**What to do**.
Check every line below for the string "height", and copy the lines that contain it.

━━ Dataset records

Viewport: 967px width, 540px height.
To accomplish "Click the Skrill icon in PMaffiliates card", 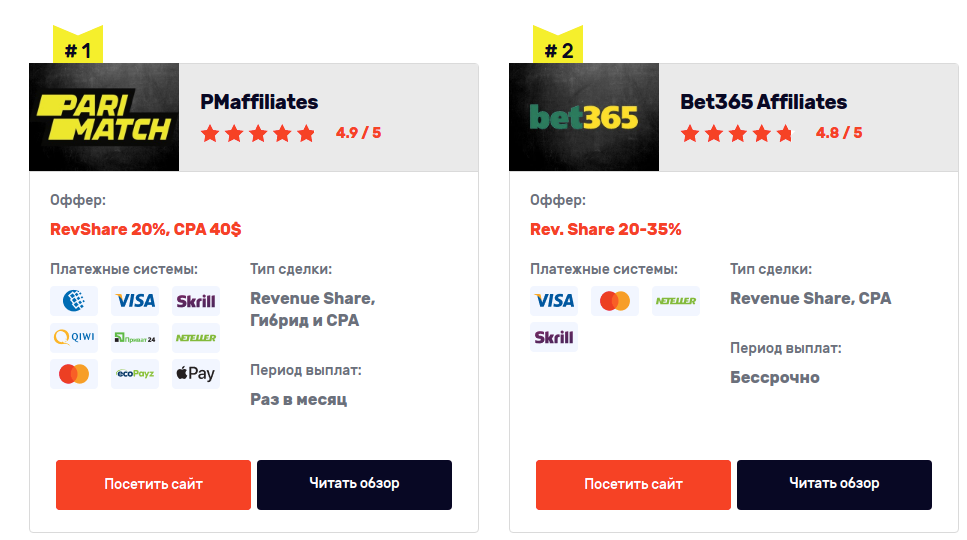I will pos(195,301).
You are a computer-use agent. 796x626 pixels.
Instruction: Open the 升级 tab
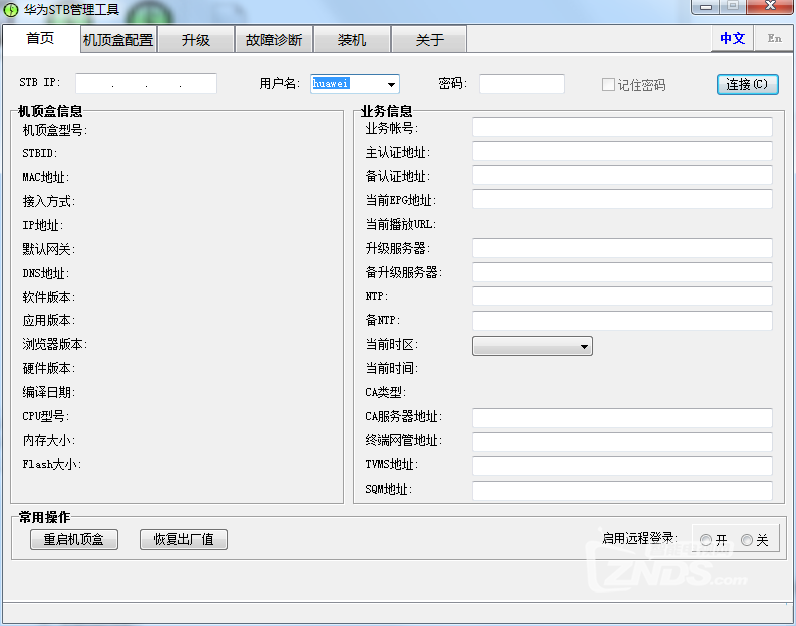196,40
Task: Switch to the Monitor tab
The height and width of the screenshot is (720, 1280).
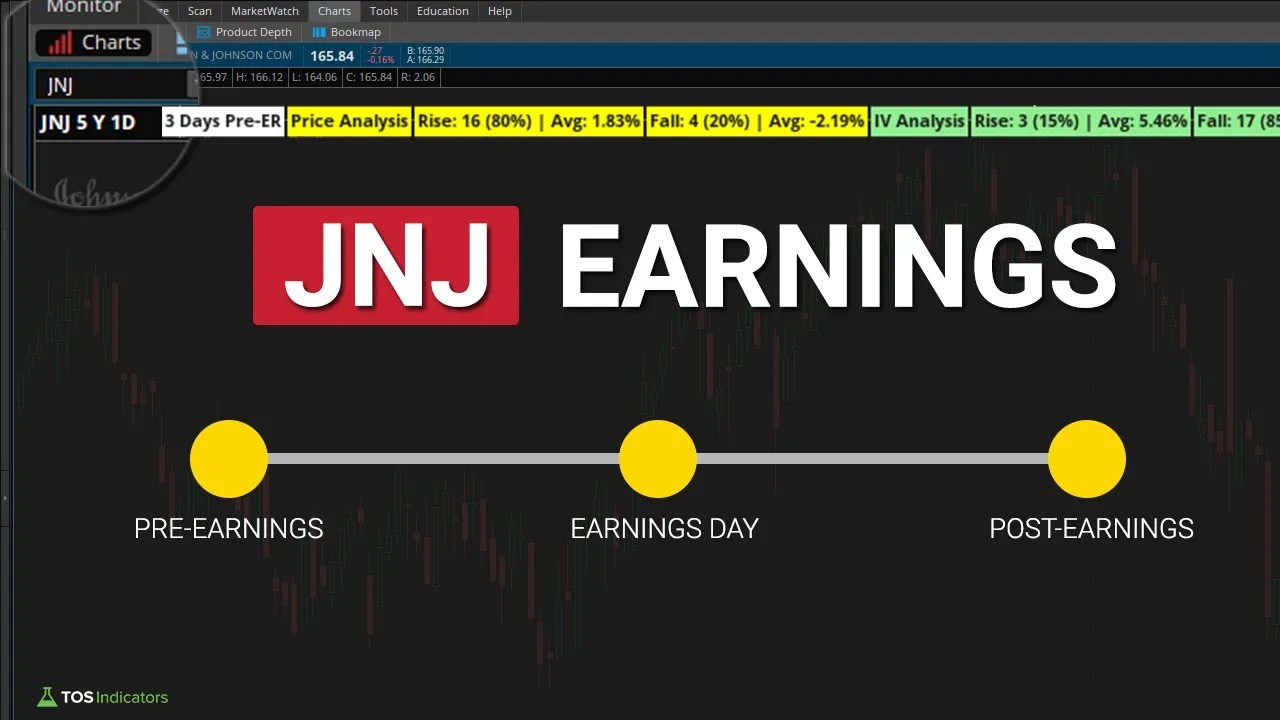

━━━━

**Problem solution**.
Viewport: 967px width, 540px height.
The height and width of the screenshot is (720, 1280).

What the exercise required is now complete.